Tutorial: Convert a NiFi Flow to an ADF Pipeline¶
A step-by-step walkthrough of converting an Apache NiFi data ingestion flow into an Azure Data Factory pipeline with equivalent functionality, error handling, and scheduling.
Prerequisites¶
- Azure subscription with a resource group
- Azure Data Factory instance deployed
- Databricks workspace deployed (for validation steps)
- ADLS Gen2 storage account with bronze/silver containers
- Access to the source NiFi flow (running or exported)

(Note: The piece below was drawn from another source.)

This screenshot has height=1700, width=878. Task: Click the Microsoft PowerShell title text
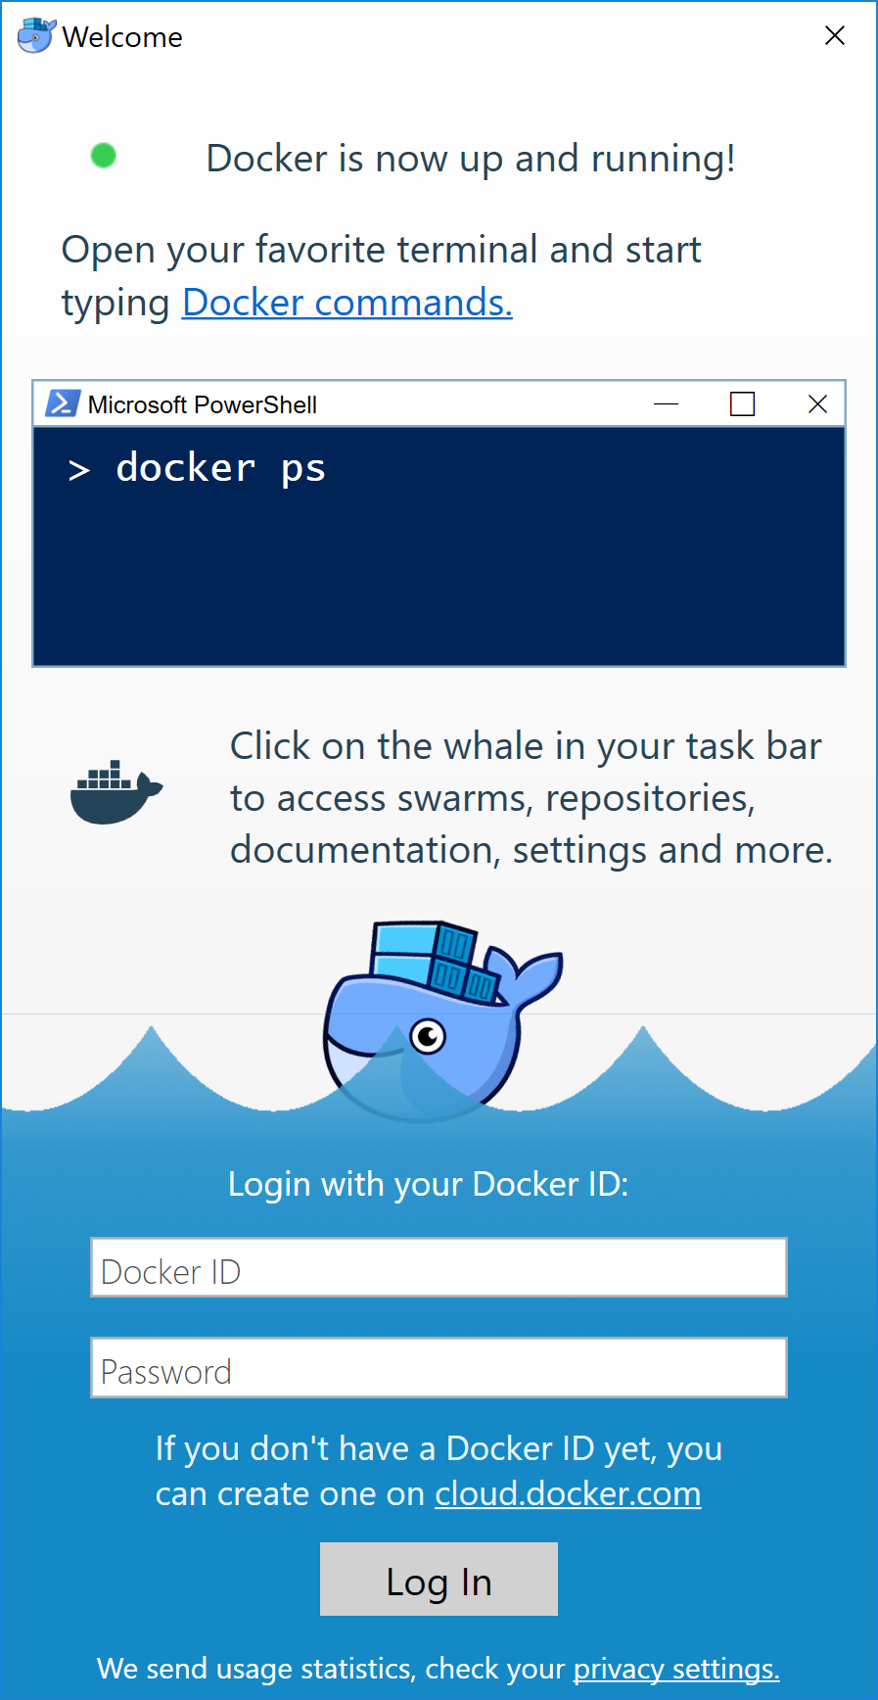203,404
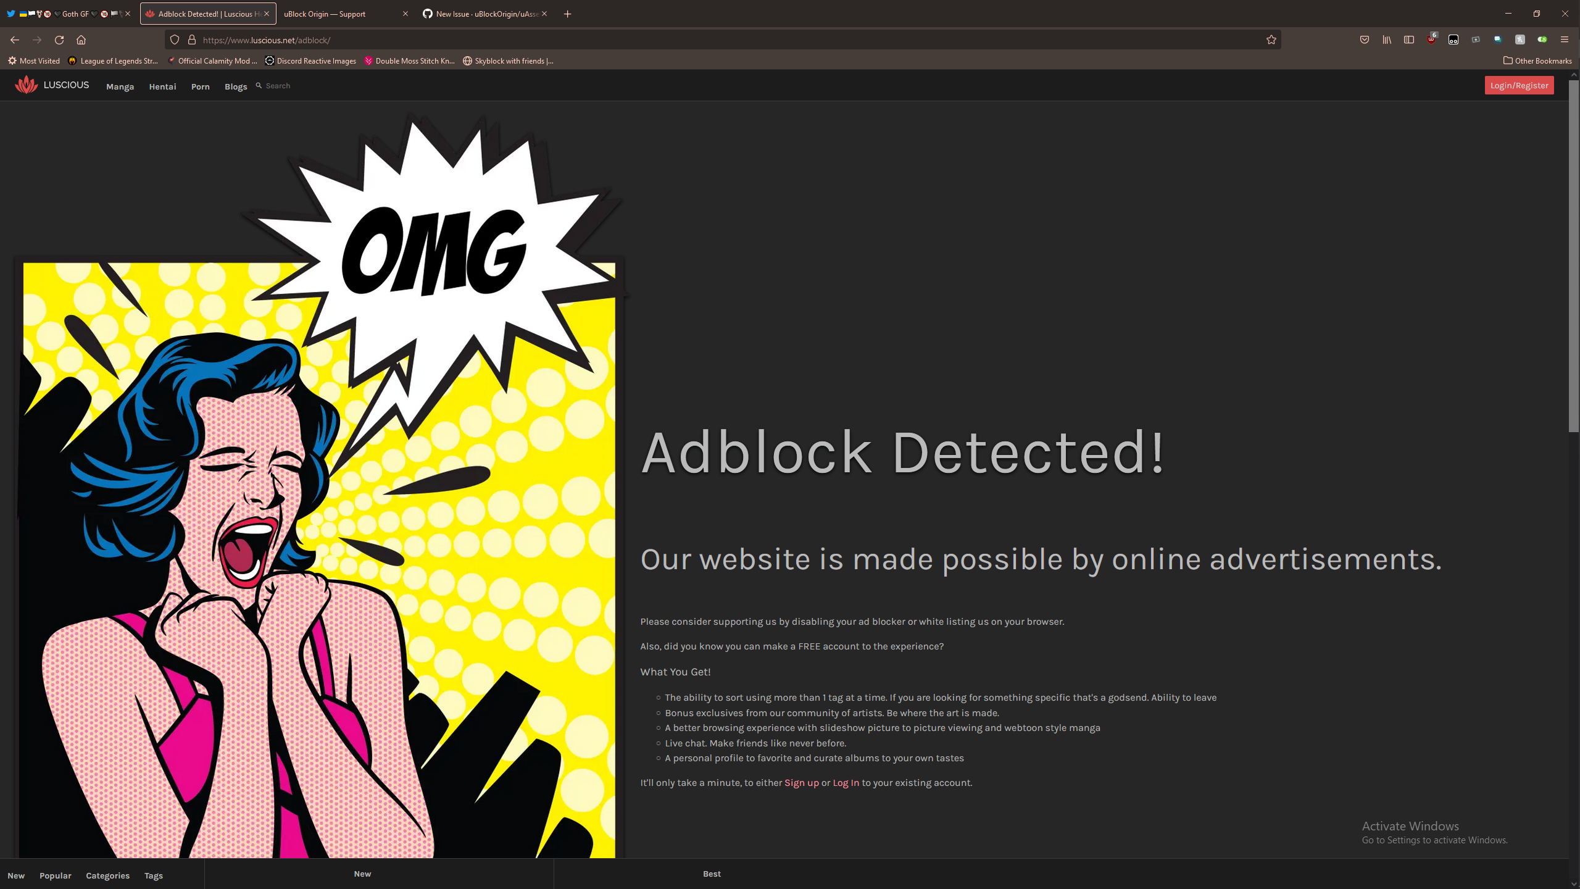Open the JavaScript toggle extension icon

(x=1542, y=40)
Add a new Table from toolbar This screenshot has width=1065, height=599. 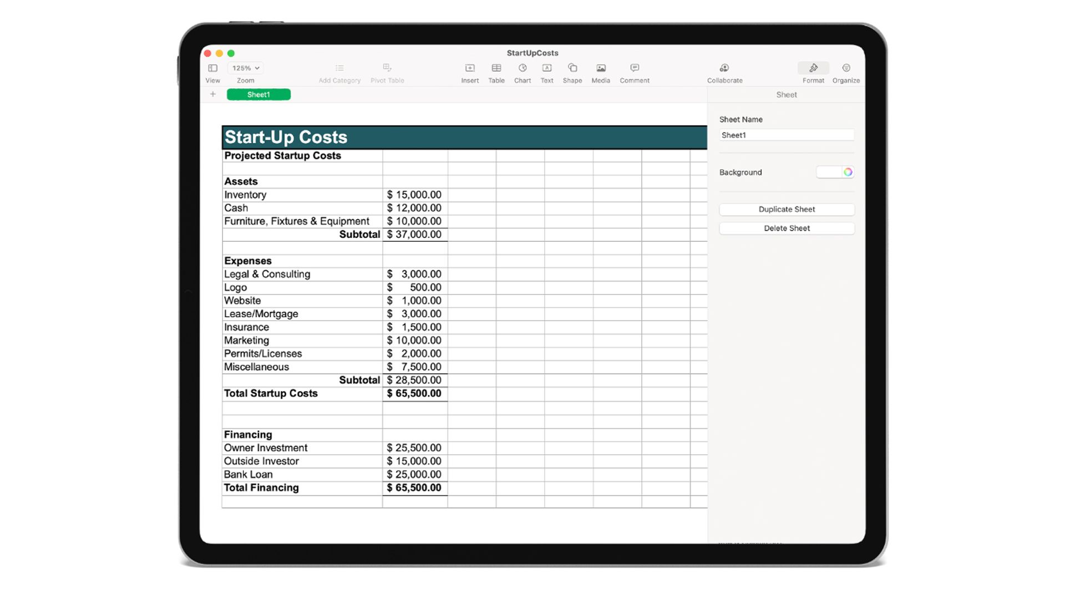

- Basic familiarity with ADF Pipeline Editor
Estimated time: 2-3 hours
The NiFi flow we are converting¶
This tutorial converts a real-world NiFi flow that ingests CSV files from an SFTP server, validates the schema, converts to Parquet, enriches with metadata, and loads to HDFS (migrated to ADLS Gen2).
NiFi flow diagram¶
ListSFTP (vendor-sftp:/outbound/*.csv)
↓
FetchSFTP
↓
ValidateRecord (CSV schema: order_id INT, customer_id INT, amount DECIMAL, order_date DATE, status STRING)
↓ [valid] ↓ [invalid]
UpdateAttribute LogAttribute
(add: ingestion_ts, source=vendor) ↓
↓ PutFile (/quarantine/)
ConvertRecord (CSV → Parquet) ↓
↓ PutEmail (alert team)
PutHDFS (/data/raw/vendor_orders/)
NiFi flow characteristics¶
- Schedule: Runs every 15 minutes
- Volume: 50-200 files per day, 1-50 MB each
- Schema validation: Enforces column names and types
- Error handling: Invalid files quarantined; email alert sent
- Metadata: Adds ingestion timestamp and source system tag
Step 1: Create linked services¶
Before building the pipeline, create the connections ADF will use.
1.1 SFTP linked service¶
In ADF Studio, navigate to Manage > Linked services > New.
| Setting | Value |
|---|---|
| Name | ls_sftp_vendor |
| Type | SFTP |
| Host | vendor-sftp.example.com |
| Port | 22 |
| Authentication | SSH public key or password |
| Username | vendor_user |
| Key Vault reference | Select Key Vault secret for SSH key or password |
1.2 ADLS Gen2 linked service¶
| Setting | Value |
|---|---|
| Name | ls_adls_datalake |
| Type | Azure Data Lake Storage Gen2 |
| Authentication | Managed Identity (recommended) |
| URL | https://yourstorageaccount.dfs.core.windows.net |
1.3 Logic App linked service (for email alerts)¶
| Setting | Value |
|---|---|
| Name | ls_logicapp_alert |
| Type | REST (or Web Activity target) |
| Base URL | Logic App HTTP trigger URL |
Step 2: Create datasets¶
2.1 Source dataset: SFTP CSV files¶
| Setting | Value |
|---|---|
| Name | ds_sftp_vendor_csv |
| Linked service | ls_sftp_vendor |
| Format | Delimited text (CSV) |
| Path | /outbound/ |
| First row as header | Yes |
| Column delimiter | Comma |
| Parameters | fileName (String) |
2.2 Sink dataset: ADLS Parquet (bronze)¶
| Setting | Value |
|---|---|
| Name | ds_adls_bronze_parquet |
| Linked service | ls_adls_datalake |
| Format | Parquet |
| Path | bronze/vendor_orders/ |
| Parameters | fileName (String) |
2.3 Quarantine dataset: ADLS CSV (quarantine)¶
| Setting | Value |
|---|---|
| Name | ds_adls_quarantine_csv |
| Linked service | ls_adls_datalake |
| Format | Delimited text (CSV) |
| Path | quarantine/vendor_orders/ |
Step 3: Build the pipeline¶
3.1 Pipeline overview¶
Create a new pipeline named pl_vendor_order_ingestion.
The pipeline structure:
GetMetadata (list SFTP files)
↓
Filter (*.csv files only)
↓
ForEach (parallel, batch=10)
├── Copy Activity (SFTP CSV → ADLS Bronze Parquet)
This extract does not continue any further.